Do part timers get the same bank holiday entitlement as full timers even if they don’t work on Mondays when most bank holidays fall?
Employees are entitled to a minimum of 5.6 weeks paid annual leave. This is 28 days for someone who works five days a week. Bank and public holidays may be included in the minimum entitlement and there is no statutory right to be paid bank and public holidays on top of that entitlement. Part-time workers are entitled to the same amount of holiday pro rata.

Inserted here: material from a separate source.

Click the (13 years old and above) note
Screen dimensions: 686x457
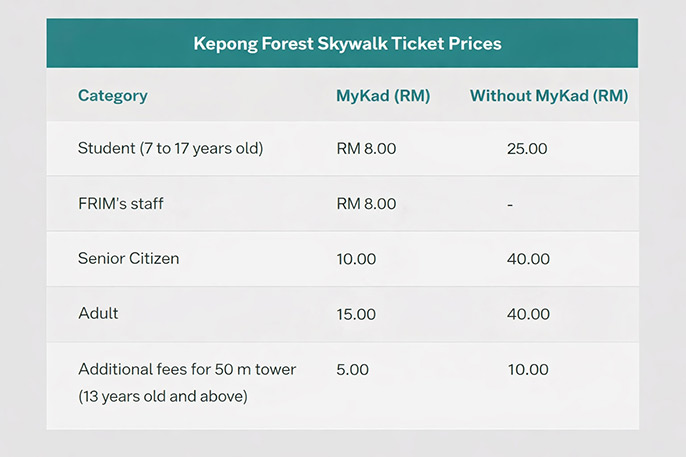pos(162,396)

According to HR expert Anna Docherty, part-timers should not be treated less favourably than comparable full-timers in their entitlement to public/bank holidays. “Allowing full-timers the day off, but not part-timers, is clearly less favourable treatment and unlawful,” she says. “To comply with the law, in some circumstances employers may give workers a paid day off if their day of work happens to coincide with the public holiday, without giving time off in lieu to those who would not ordinarily work on that day. This should produce a fair result where a shift system means that full-time and part-time workers are equally likely to be scheduled to work on a public holiday. However, where workers work fixed days each week, such a practice could put part-timers at a disadvantage. This is because most bank/public holidays fall on a Monday and those who do not work Mondays will be entitled to proportionately fewer days off. In many workplaces, these workers will predominantly be part-timers.”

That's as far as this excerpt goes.